Google Cloud is offering customers using its generative AI services the chance to store data in their local region. It is a move by the hyperscale cloud provider to offer greater data residency options to its clients, following in the footsteps of its larger rivals, Amazon’s AWS and Google Cloud.
Data sovereignty has become a key issue for cloud providers in recent months amid fears that data transfers between the US and Europe may not be legal under GDPR. Alongside this, the rise of generative AI systems means tech leaders must consider how data used to train artificial intelligence models can be stored securely to protect user privacy and ensure proprietary information isn’t exposed.
Google Cloud launches new Vertex AI data residency regions
Google Cloud is attempting to address these two problems through ten new data residency regions for its Vertex AI services, which will allow users of the service to store their data in their location of choice.
A dedicated UK region has been set up for Generative AI on Vertex AI, which includes Google’s PaLM 2, Codey, and Imagen models, as well as the text embeddings and multimodal embeddings APIs. The US, Canada, the Netherlands, France, Germany, Belgium, Japan, Singapore and South Korea are other available regions.
Generalised North America and EU regions have been set up for the Vertex AI Search and Vertex AI Conversation tools.
Google Cloud plans to bring generative AI capabilities with data residency controls to customers in other parts of the world said Warren Barkley, senior director for product management and cloud AI at Google Cloud.
Barkley said: “Our new data residency guarantees continue our commitment to providing AI services with enterprise-grade scale, safety, security and privacy. Protecting customer data and privacy has always been core to Google Cloud’s mission, and this commitment is more important than ever as AI continues to evolve and mass adoption increases.”
Japanese bank Minna Bank is among the first businesses to utilise the new data residency regions. “This was a very important update for the financial industry and other industries that demand high standards of privacy, security, and governance because we can now control where data is stored,” said Masaaki Miyamoto, Minna Bank’s CIO.
Hyperscalers go big on data sovereignty
The new data residency regions are available now, Google Cloud says. The company is the third biggest player in the public cloud, albeit with a much smaller share of the market than its Big Tech rivals AWS and Azure.

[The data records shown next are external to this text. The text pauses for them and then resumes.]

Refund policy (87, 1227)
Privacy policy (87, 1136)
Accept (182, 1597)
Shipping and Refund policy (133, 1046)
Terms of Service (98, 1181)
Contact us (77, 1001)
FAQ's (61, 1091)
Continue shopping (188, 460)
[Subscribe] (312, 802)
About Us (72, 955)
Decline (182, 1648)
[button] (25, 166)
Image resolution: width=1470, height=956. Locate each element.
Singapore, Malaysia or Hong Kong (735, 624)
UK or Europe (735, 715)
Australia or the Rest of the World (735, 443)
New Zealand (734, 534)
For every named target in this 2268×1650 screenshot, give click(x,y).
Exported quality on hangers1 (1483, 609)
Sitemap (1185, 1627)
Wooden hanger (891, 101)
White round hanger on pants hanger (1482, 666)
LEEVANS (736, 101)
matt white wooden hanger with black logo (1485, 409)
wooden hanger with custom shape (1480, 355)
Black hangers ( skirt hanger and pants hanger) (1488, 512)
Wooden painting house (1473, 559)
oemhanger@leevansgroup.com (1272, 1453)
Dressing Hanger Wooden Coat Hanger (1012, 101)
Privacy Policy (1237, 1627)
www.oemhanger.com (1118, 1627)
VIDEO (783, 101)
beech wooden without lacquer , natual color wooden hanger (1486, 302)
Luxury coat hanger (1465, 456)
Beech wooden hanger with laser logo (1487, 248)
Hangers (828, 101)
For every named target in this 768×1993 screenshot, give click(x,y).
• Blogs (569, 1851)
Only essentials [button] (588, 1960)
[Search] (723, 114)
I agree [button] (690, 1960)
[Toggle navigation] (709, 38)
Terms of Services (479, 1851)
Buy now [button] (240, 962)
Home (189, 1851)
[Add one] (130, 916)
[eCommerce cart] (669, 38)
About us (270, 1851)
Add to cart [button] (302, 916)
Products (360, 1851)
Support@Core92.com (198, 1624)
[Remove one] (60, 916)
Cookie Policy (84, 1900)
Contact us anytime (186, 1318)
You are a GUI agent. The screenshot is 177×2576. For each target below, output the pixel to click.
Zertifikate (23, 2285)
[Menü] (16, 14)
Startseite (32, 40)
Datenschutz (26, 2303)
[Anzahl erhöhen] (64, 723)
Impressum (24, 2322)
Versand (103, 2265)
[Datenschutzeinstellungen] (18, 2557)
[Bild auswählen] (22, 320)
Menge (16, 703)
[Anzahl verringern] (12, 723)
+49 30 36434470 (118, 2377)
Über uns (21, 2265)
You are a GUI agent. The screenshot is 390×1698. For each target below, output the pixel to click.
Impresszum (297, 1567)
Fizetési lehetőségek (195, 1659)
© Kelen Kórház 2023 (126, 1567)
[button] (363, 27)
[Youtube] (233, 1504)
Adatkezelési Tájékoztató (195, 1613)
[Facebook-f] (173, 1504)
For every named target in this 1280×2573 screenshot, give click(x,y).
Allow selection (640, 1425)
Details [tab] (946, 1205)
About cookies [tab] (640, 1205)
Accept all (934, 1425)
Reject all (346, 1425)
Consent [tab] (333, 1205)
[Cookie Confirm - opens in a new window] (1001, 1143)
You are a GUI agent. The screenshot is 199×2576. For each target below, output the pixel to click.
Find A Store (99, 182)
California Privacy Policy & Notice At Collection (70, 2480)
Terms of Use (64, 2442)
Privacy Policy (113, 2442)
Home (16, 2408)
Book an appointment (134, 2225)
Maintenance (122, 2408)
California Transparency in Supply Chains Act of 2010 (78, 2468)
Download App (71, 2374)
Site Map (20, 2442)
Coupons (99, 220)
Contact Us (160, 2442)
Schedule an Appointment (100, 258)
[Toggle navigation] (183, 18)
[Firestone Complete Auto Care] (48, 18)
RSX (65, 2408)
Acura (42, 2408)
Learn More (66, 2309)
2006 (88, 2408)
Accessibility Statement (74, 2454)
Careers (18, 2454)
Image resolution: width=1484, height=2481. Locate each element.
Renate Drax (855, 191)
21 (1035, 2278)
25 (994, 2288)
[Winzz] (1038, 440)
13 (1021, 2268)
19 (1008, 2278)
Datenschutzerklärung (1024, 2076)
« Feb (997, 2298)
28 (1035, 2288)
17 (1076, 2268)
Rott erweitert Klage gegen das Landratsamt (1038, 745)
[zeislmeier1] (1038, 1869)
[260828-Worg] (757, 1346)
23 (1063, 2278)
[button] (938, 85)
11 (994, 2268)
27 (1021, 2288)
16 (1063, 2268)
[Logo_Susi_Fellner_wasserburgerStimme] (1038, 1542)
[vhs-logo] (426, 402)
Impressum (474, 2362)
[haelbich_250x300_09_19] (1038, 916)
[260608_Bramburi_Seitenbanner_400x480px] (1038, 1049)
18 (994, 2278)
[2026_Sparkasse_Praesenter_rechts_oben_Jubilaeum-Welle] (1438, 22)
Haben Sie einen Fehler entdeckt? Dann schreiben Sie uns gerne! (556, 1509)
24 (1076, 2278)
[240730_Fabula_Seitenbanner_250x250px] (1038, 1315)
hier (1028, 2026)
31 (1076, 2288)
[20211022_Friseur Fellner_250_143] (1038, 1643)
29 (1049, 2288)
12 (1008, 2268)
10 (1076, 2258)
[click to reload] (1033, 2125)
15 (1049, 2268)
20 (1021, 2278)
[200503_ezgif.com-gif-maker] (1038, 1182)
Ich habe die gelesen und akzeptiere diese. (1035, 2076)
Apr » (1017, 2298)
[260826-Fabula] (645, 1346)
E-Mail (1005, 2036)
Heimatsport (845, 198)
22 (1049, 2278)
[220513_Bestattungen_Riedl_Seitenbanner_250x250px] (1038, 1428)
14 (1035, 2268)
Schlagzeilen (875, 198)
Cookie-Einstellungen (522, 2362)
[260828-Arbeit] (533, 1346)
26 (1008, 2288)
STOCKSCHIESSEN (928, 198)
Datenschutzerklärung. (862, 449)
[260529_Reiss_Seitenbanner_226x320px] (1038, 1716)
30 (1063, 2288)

Data sovereignty options are in high demand among cloud users in the public sector, as well as highly regulated industries like financial services. This is a particularly salient issue in Europe, as it is feared storing information about EU citizens on servers elsewhere may not be compliant with the bloc's GDPR data laws.
Transferring European data to servers in the US could be problematic for the likes of Google Cloud because US law allows government agencies to requisition data from tech companies on security grounds, something which is not compatible with GDPR. Previous transatlantic data-sharing arrangements to allow such transfers have been struck down in the courts after being challenged by privacy campaigners. A new pact, the EU-US Data Privacy Framework, was reached earlier this year, but it has yet to be tested legally.
To get around this, providers have been striking deals with European tech companies to create sovereign clouds - Google and Thales created a sovereign cloud for France in 2021. Microsoft Azure launched a sovereign cloud for Europe last year, and last month AWS launched a similar offering for customers.